“Because she wasn’t given a fucking choice.” Miles links his hands on the top of his head, the flex of his biceps a momentary distraction. “So here’s the thing: She’s not going to live the rest of her life without me in it. We can do that the easy way or the hard way, Vi, but I’m not letting the two of you drive off into the sunset, never to see her again.”
 
 “What do you mean, the hard way?” My heart lurches and my stomach drops. “You’re going to fight me legally for her?”
 
 “That’s not what I said, Vi. I said I want to play a part in her life. We can work it out together. Or you can speak to the club’s lawyer.”
 
 Tears sting my eyes again, and this time they are of frustration. “I’ve lived a peaceful life, Miles. The kind I dreamed of. I write books. I stay home. I provide a decent life for Avery. She has friends and a good school. And somehow, someone finds out my connection to you. Somehow, they find out where I live. And they come looking for you. Knowing that the only person who could help me figure out who these people are was you, I did the safest thing I could think of. I came here to ask you to help me understand what kind of trouble I’m in. And now you use that against me. You’re going to use it to step into my life and never leave. You’re going to use it to take my daughter away from me.
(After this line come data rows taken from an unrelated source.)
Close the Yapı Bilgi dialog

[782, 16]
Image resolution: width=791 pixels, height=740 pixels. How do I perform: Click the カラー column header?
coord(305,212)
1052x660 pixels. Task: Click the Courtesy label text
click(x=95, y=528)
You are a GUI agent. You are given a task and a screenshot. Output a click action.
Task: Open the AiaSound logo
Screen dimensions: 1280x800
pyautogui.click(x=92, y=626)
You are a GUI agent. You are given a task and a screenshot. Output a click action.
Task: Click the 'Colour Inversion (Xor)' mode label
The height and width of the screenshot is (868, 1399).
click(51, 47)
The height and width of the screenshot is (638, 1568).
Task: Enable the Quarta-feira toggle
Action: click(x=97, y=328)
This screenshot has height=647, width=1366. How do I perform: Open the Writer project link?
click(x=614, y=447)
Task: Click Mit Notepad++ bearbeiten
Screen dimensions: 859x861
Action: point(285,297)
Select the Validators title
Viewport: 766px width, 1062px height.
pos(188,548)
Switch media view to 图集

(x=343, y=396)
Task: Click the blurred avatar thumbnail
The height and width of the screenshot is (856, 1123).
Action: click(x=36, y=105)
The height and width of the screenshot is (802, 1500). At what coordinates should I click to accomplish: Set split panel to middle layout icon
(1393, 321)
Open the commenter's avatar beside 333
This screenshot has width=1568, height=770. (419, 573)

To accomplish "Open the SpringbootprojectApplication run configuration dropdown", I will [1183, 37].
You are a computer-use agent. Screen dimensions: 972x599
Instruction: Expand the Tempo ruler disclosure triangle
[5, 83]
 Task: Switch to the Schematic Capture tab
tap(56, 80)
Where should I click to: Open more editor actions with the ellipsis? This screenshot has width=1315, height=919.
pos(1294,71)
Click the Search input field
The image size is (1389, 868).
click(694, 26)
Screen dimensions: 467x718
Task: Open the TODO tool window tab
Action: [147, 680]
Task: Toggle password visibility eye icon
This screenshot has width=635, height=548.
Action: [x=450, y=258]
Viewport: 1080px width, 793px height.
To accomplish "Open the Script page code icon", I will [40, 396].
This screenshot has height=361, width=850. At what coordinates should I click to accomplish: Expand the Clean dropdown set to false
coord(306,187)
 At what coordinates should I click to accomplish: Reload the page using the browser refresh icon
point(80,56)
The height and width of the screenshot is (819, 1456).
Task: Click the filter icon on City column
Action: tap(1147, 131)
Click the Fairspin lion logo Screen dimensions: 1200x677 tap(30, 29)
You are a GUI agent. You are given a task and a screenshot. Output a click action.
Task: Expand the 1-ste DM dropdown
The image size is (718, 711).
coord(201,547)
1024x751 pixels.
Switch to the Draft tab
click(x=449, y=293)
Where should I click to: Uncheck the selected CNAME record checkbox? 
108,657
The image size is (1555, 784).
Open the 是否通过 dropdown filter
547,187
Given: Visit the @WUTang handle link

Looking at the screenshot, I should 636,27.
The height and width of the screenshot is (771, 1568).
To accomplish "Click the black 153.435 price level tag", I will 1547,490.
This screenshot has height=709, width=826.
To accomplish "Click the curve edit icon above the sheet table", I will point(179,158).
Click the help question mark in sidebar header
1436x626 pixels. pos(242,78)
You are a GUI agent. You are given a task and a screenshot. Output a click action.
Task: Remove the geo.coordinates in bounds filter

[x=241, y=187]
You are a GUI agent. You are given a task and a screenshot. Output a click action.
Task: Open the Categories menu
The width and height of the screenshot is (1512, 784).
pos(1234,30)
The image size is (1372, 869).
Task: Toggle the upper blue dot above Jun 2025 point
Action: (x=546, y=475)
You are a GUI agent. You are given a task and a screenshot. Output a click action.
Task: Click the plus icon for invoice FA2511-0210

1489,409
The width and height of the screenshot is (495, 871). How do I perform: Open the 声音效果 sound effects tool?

You’re going to upset her world and mine. You’re going to increase the risk I’m already in because of my association with you. And you don’t care. I wish I’d never met you. I wish I’d never trusted my heart and fallen in love with you. I can’t regret making Avery because she’s my life. But everything else ...”
 
 Miles steps back as surely as if I slapped him.
 
 The air around us vibrates with the energy of my words, but I can’t suck them back in. I wouldn’t even if I could, because I meant every single one of them.
 
 When Miles finally speaks, it’s in a strangled tone. “Send me the video or at least screenshots of the men. I’ll have Vex see if he can figure out who they are. In the meantime, I’ll need the keys to your house. I’ll make plans to go with a few of the guys to increase the security measures. And then today, I’m gonna get to know my daughter.Youcan do whatever the fuck you like.”
 
 This time when he leaves the room, he slams the door, and a shiver runs through my body.
 
 As women, were conditioned to capitulate. So many of the decisions we make revolve around our safety. We back down even when we’re right because the other person’s anger scares us. We take paths we don’t want to because we think the outcomes will be less severe. I don’t want to be here, but it’s where I’m safest. Miles is the only one who can help me, so I don’t really want to piss him off. But he’s also the man who didn’t choose me.
 
 He. Didn’t. Choose. Me.
 
 And I guess all along that’s what has hurt most.
 
 He rejected me when he put the club first.
 
 And he’ll do the same for Avery.
 
 She needs consistency. While I know he’ll always take care of her, I don’t know if he can shield her from the effects of his choices.
 
 I go into the bathroom and splash some water on my face. There are dark circles beneath my eyes. Fear slithers through me like a snake wrapping itself around my organs, squeezing them tight. I’ve never had a panic attack before, but I feel like one is edging close. Blood pumps so fast, I swear I can feel it pulsing at my temples, and the world seems a little fuzzy around the edges.
 
 Dizziness creeps in.
 
 I can’t breathe.
 
 The bedroom door slams open. “Another thing, Vi,” I hear Miles shout, but the words are muffled. I try to focus on his footsteps, and the bathroom door is shoved open. “Where do you get off being—”
 
 I raise my hand. At least I try to. It shakes uncontrollably.
 
 “Fuck,” Miles mutters. “Vi. Sweetheart. Come here.”
 
 He picks me up into his arms, and I let him. Mainly because I’m about to fall. All of me shakes. I can’t even cry. I feel utterly out of my own body. I’m not normally an emotional person. Being a single mom means I’ve had to be strong, to be tough and roll with the punches. But in the last twenty-four-hours, I’ve stood my whole world on end, and it’s been as emotionally and mentally draining as it is terrifying.
 
 Miles manages to get us both onto the bed, me across his lap, in his arms, holding me like you would a baby. “Just breathe, Vi. Please. Just breathe.”
 
 15
 
 BATES
 
 I’m an asshole.
 
 I say that to myself ten more times. Doesn’t make me feel any better as Viola shakes herself apart in my arms. I hold her tight as I try to figure out what to say next. I’m like Jekyll and Hyde. How can she know where I stand when I’m not even consistent?
 
 One minute I’m so fucking furious at the decision she made to keep Avery from me. Hell, to keep herself from me. The next, I want to hold her just like this. To step up, be the bigger man, and reassure her that we’ll get through all this somehow.
 
 Her crying so hard taunts at the masculine part of me, which says that I should be making this right, not sitting here in silence.
 
 “I’m sorry,” Vi says as she tries to climb off me.
 
 I tighten my arms around her, holding her close, thinking of what to say next that won’t do irreparable damage, but also won’t let Vi off the hook.